Hollywood’s biggest labor battle in a decade is officially underway. The issue, as is usually the case, is money.
The Writers Guild of America is taking action against the industry’s biggest talent agencies. A bevy of writers who are members of the guild have broken off ties with the agents who usually represent them.
The guild has 15,000 members, so the action could have sweeping consequences. This mass firing of agents has never happened before, so no one quite knows what’s going to happen or how long it’s going to last.
The two sides had been holding contentious negotiations until Friday, when the writers had set a deadline for talent agencies to accept its new “code of conduct.”
A few hours before the deadline, the guild told its members that talks had failed, so it was time to cut ties with the agents.
The Association of Talent Agents said Friday night that the writers guild wants “chaos” that “will hurt all artists.”
But the guild said the agents have not adequately addressed “our expressed concerns” about packaging fees and other issues.
Here is how the writers guild frames the issues: “Our agents work for us. Every dollar they make must be generated as a percentage of the money we make. That is what it means to be our representatives and our fiduciaries. Agency-based studios and packaging fees make a mockery of that and are in violation of the agencies’ ethical and legal obligations to writers.”
Packaging fees are lucrative payments that agencies receive for putting together multiple clients — say, a writer and a director and an actor — as a “package” for a TV studio.
The writers guild says it wants to “realign agency incentives so they are consistent with, rather than competing with, the interests of writer clients.” Thus, the new “code of conduct.” One of the guild’s slogans has been “clients over conflicts.”

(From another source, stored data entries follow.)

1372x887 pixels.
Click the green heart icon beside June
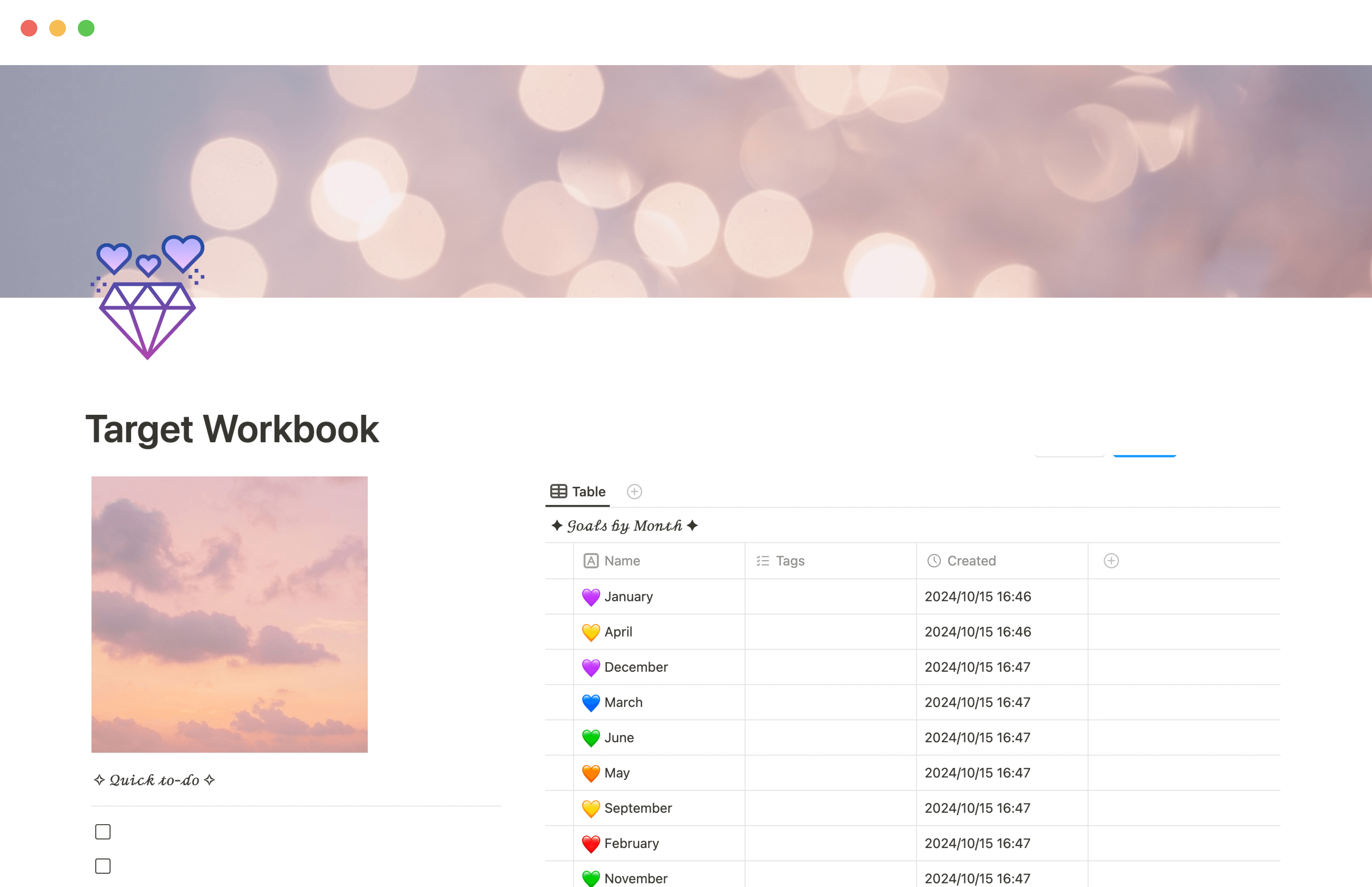pyautogui.click(x=591, y=738)
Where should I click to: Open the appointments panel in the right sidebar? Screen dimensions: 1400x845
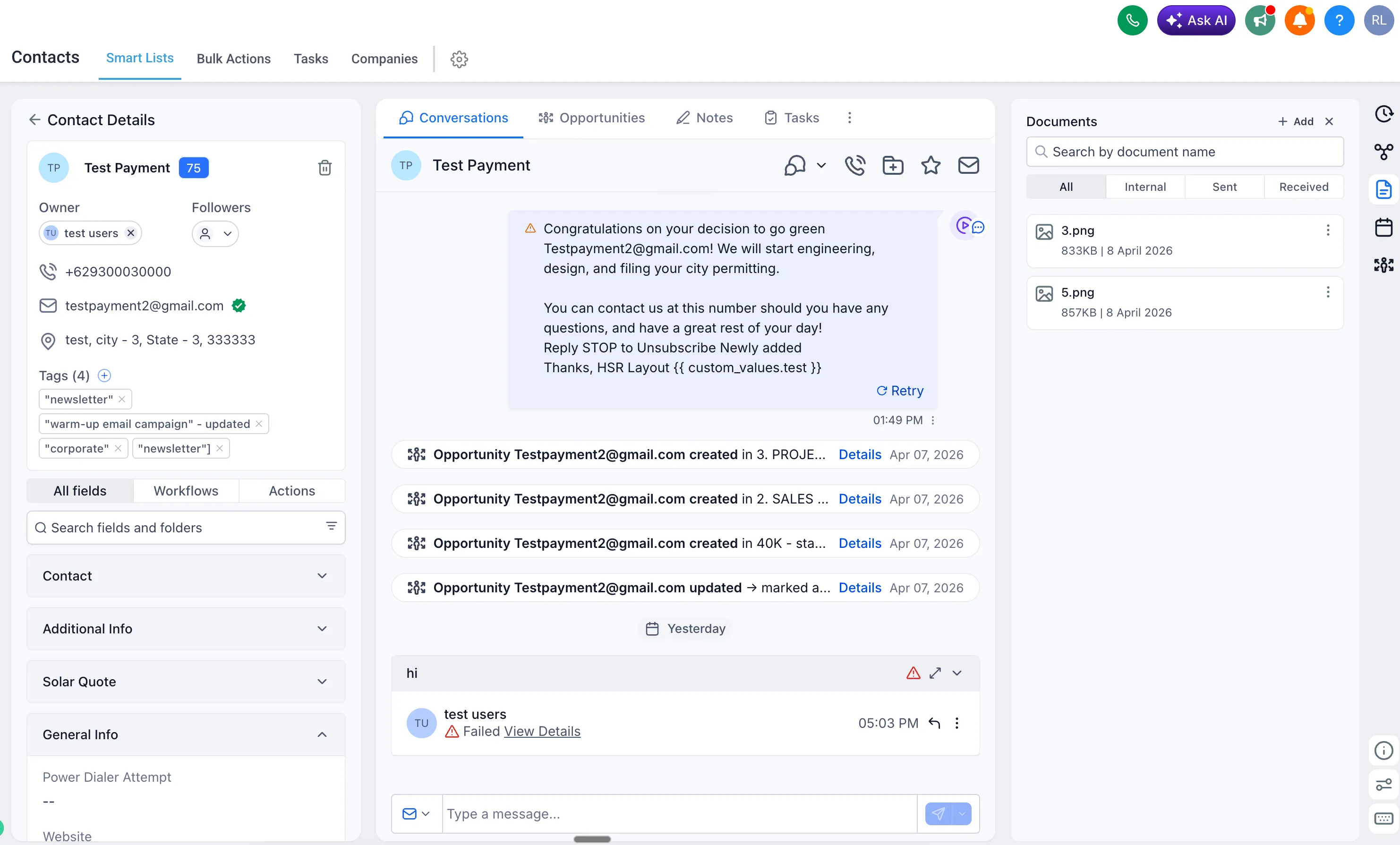[1383, 227]
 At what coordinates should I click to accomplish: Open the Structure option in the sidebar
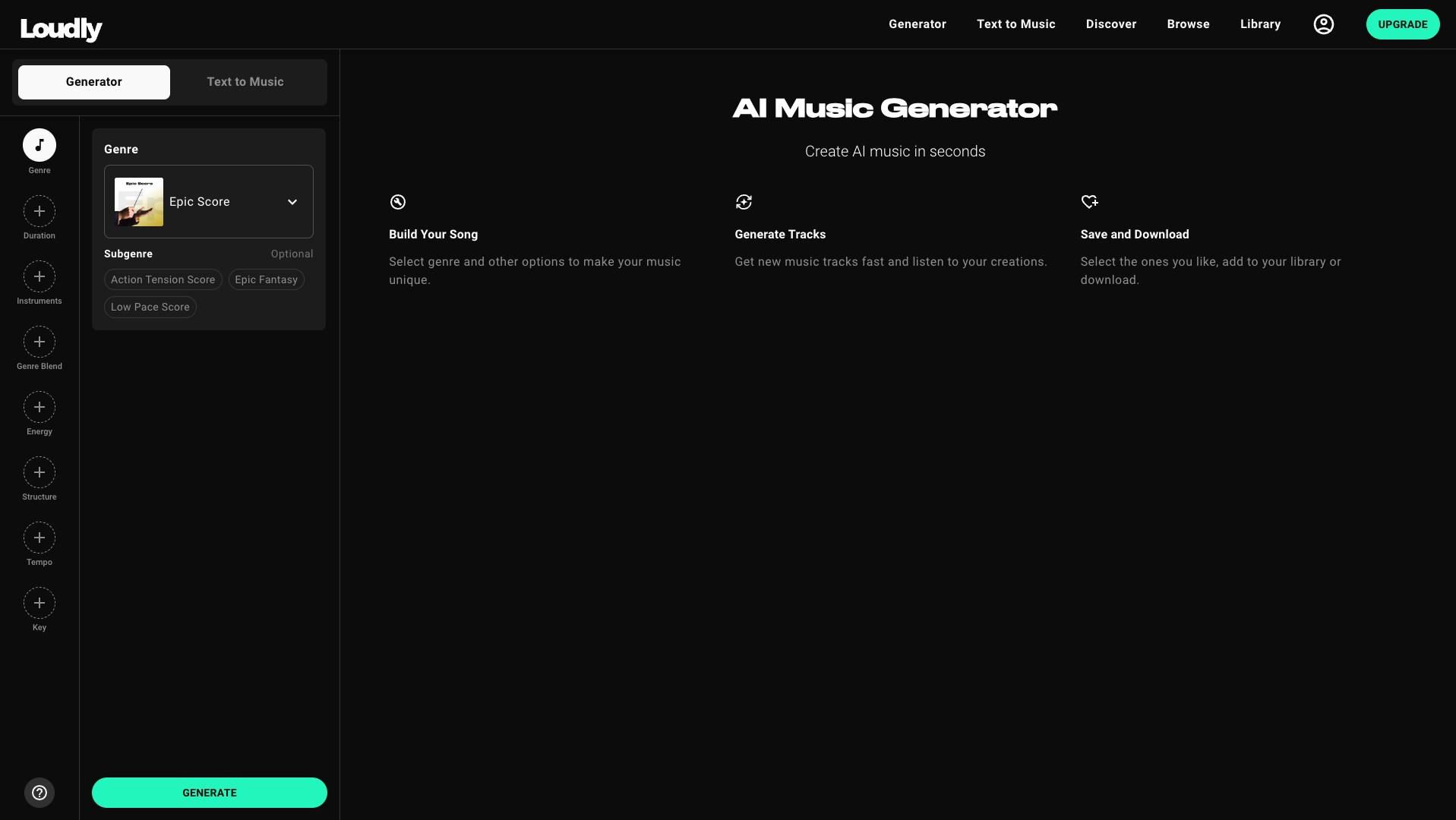click(x=39, y=472)
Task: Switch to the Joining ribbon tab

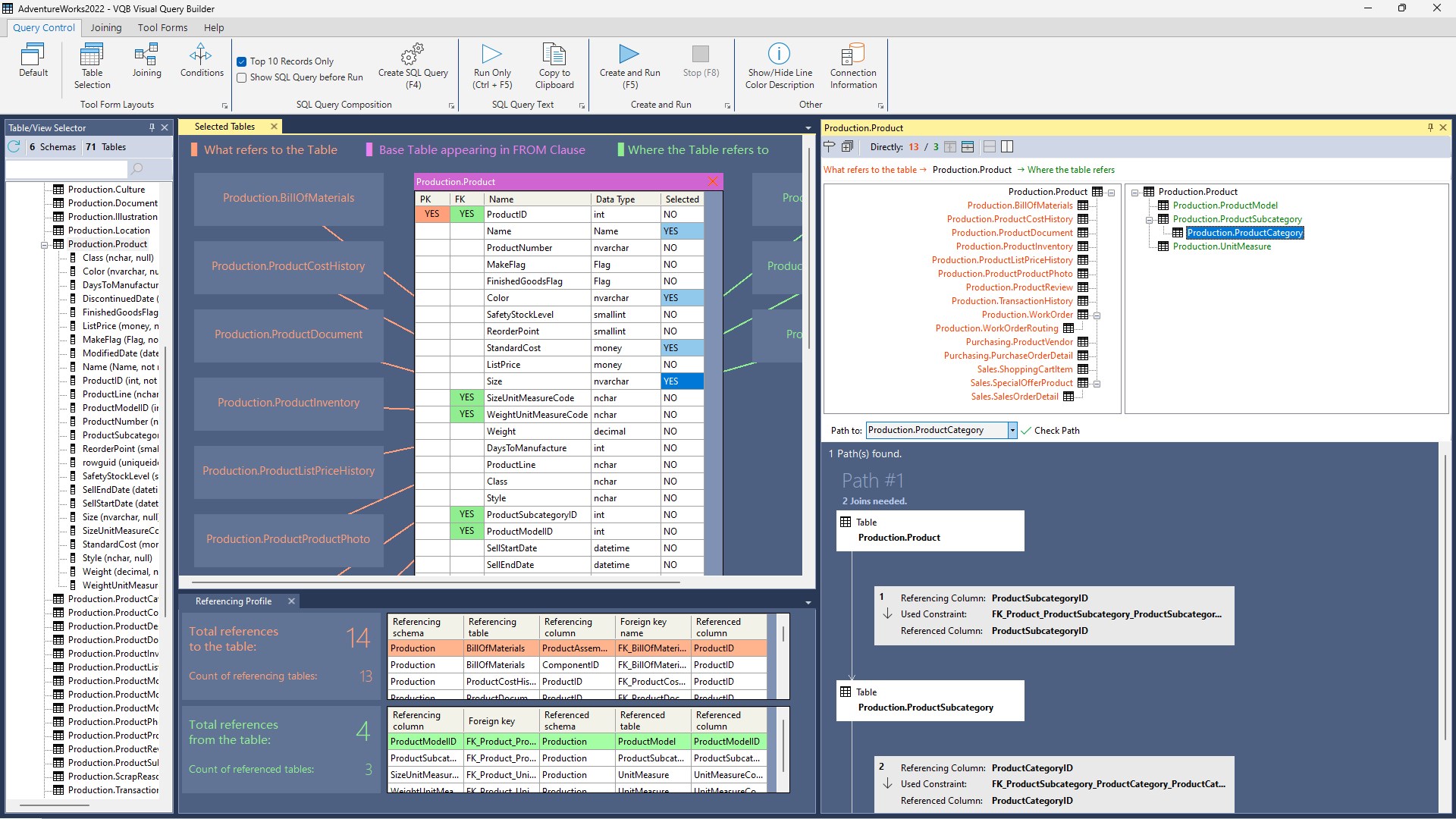Action: (x=105, y=27)
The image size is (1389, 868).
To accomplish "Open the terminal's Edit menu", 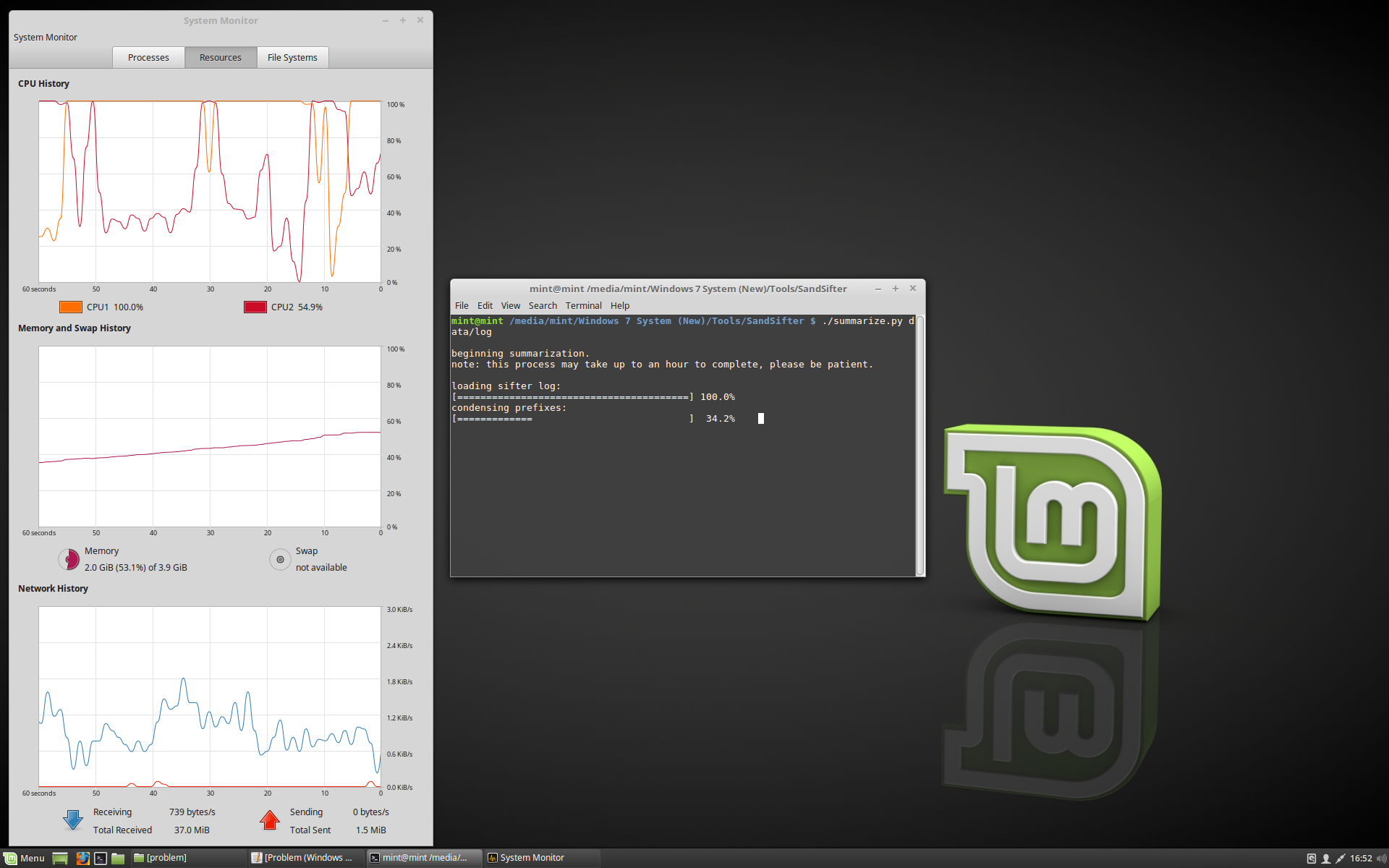I will pyautogui.click(x=485, y=306).
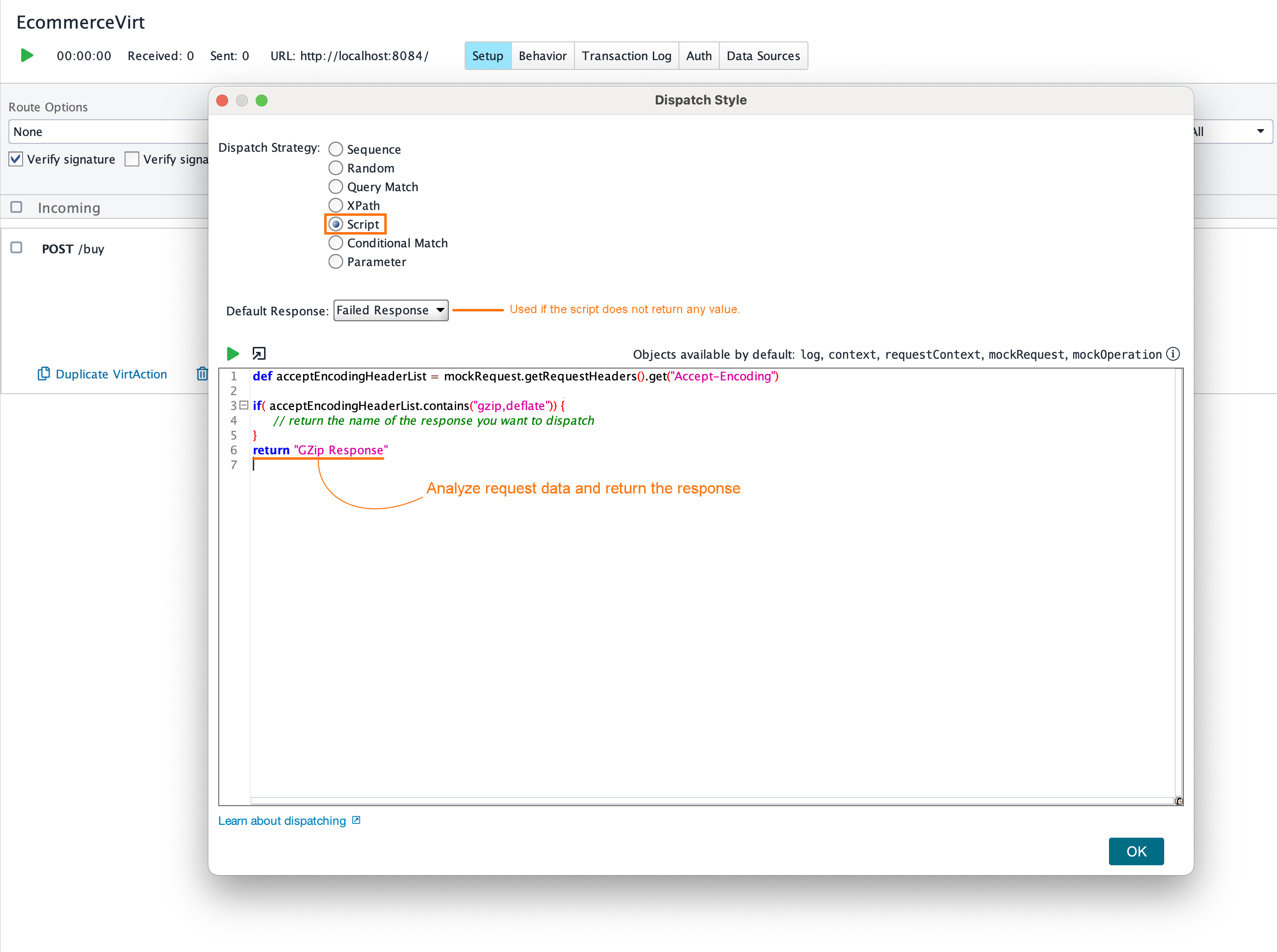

Screenwriter John August, who wrote films like “Charlie’s Angels” and “Big Fish,” tweeted, “My agent of 20+ years is a great friend and fighter for my career. I would give him a kidney tomorrow. But this isn’t about him or any single agent. Until agencies put #ClientsOverConflicts we can’t work together. Simple as that.”
Famous Hollywood names like Damon Lindelof Hart Hanson and David Simon have posted their agent termination letters on social media.
The four big talent agencies in the U.S. are WME, CAA, UTA and ICM. They, and other smaller agencies, are represented by the Association of Talent Agents.
Karen Stuart, the association’s executive director, said in a statement that the “code of conduct” will “hurt all artists, delivering an especially painful blow to mid-level and emerging writers, while dictating how agencies of all sizes should function.”
Stuart said “we came to the negotiating table in good faith and put forth comprehensive proposals,” but the guild “refused to negotiate further.”
“We’re prepared to continue to fight for the best interests of writers and all artists,” she added.
There is no indication that further talks are scheduled right now.